Psoriasis vulgaris affects about 3% of the adult US population.1 Porokeratosis represents a clonal proliferation of keratinocytes that is usually progressive unless treated. Lesions may be associated with the development of squamous cell carcinoma. Superficial actinic porokeratosis is associated with actinic damage. Phototherapy given to treat psoriasis can be associated with resultant disseminated superficial actinic porokeratosis.2 Both psoriasis and porokeratosis are known to have a genetic component. Recent research has identified specific genes associated with some of the autosomal dominant forms of porokeratosis.3 Porokeratosis also seems to be able to trigger an isomorphic response with psoriasis vulgaris. Immunomodulating medications have been associated with the onset of porokeratosis and discontinuation of immunosuppressive treatment has been associated with improvement.4,5,6 We report the illustrative case of a patient who demonstrated lesions with features of both psoriasis vulgaris and porokeratosis.

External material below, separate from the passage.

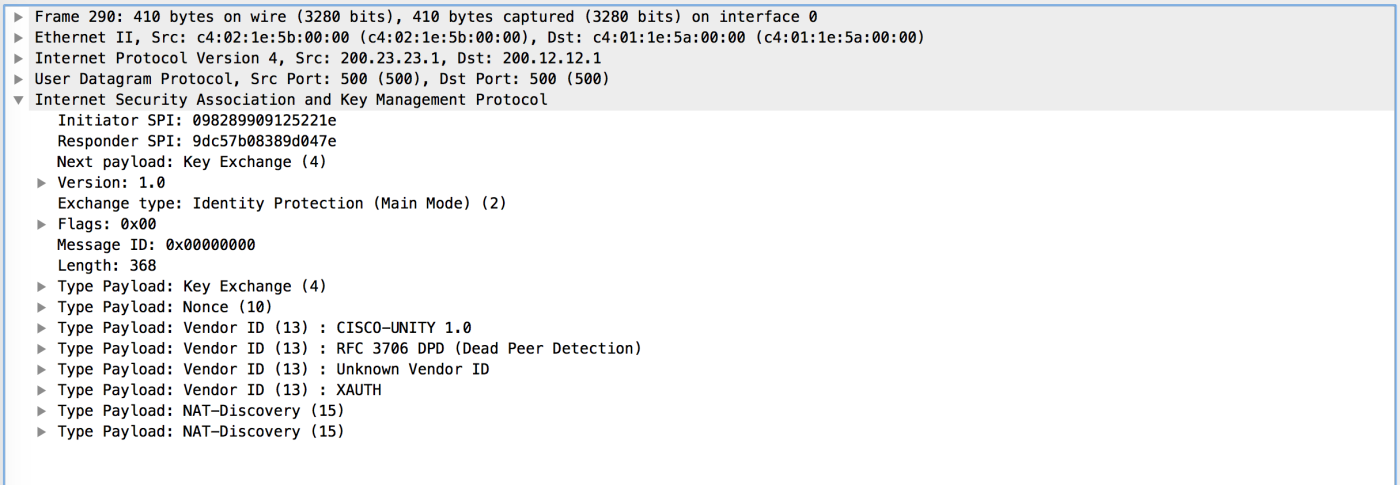
Task: Select the Length: 368 field
Action: pos(106,266)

A 63-year-old man presented for evaluation of a widespread skin eruption. He had a history of psoriasis treated with narrow band ultraviolet B phototherapy (UVB) and oral acitretin. His topical regimen consisted of intermittent application of clobetasol propionate foam (0.05%) and triamcinolone 0.1% cream. He also applied a generic hand sanitizer containing isopropyl alcohol and felt that this worked better than the prescription corticosteroid products.
Physical examination revealed a widespread inflammatory eruption consisting of erythematous papules and plaques. Symmetric scaling plaques were noted on the elbows and extensor surfaces along with annular lesions (Figure 1). Many annular lesions were associated with surrounding erythema (Figures 2 and Figure 3). Review of a biopy from the left upper thigh (Figures 4 and Figure 5) revealed dyskeratotic keratinocytes and cornoid lamellae as well as collections of neutrophils and early spongiform pustule formation. The histologic changes supported the clinical impression of disseminated superficial actinic porokeratosis associated with psoriasis. He was treated with a lotion consisting of 12% lactic acid neutralized with ammonium hydroxide (ammonium lactate) and a keratolytic emollient cream with 40% urea. His itching improved but the lesions persisted.
Typical psoriasis is evident in the hick plaques with silvery scale over the knees. Smaller annular erythematous scaling lesions are noted on the thighs and legs.
Many erythematous lesions on the left lower leg reveal a well-defined scaling border.
Close up of the right ankle reveals that the cornoid lamella of many lesions is discontinuous, there is more erythema than typically encountered in the setting of disseminated superficial actinic porokeratosis, and flakes of scale are irregular is size rather than coalescing in a focused narrow hyperkeratotic rim.
Biopsy reveals a typical cornoid lamella angled in towards the center of the clinical lesion. (Hematoxylin and eosin stained sections; original magnification 200x).
Not only are dyskeratotic keratinocytes noted, small collections of neutrophils are evident in areas overlying dyskeratotic keratinocytes. The granular cell layer is lost in this area, showing features of both psoriasis and porokeratosis. (Hematoxylin and eosin stained sections; original magnification 400x).
Psoriasis is common and may have many different presentations. Porokeratosis is relatively rare and can be mistaken for psoriasis.7 The Koebner phenomenon has been suspected of contributing to this interesting finding.8 Psoriasis has been reported to be occurring “on top of the porokeratosis lesions” as in our case.8 Careful review of his clinical lesions revealed increased erythema and blunting of the keratotic annulus characteristic of disseminated superficial actinic porokeratosis. Dermoscopy of psoriasis reveals dotted vessels distributed over a pink background in a regular fashion and associated with superficial white scale.9 Porokeratosis is associated with a more discrete white rim associated with dotted and irregular blood vessels.9 The more diffuse rim and more pronounced surrounding erythema in our case help differentiate the findings in our patient from a patient with typical disseminated superficial actinic porokeratosis. Psoriasis is associated with certain genetic abnormalities.10 Porokeratosis and psoriasis share certain gene profiles. Study of K16, S-100, A8 and A9, and connexin26 gene upregulation demonstrates closer similarities between psoriasis and porokeratosis than squamous cell carcinoma.11 These results suggest that similarities between porokeratosis and psoriasis could be of use in devising successful therapeutic strategies.11 Failure to identify superficial actinic porokeratosis occurring in conjunction with psoriasis may lead to additional phototherapy treatment that could worsen disease.12 Recognizing the subtle clues for diagnosis can allow for appropriate treatment and a better understanding of both these interesting disorders.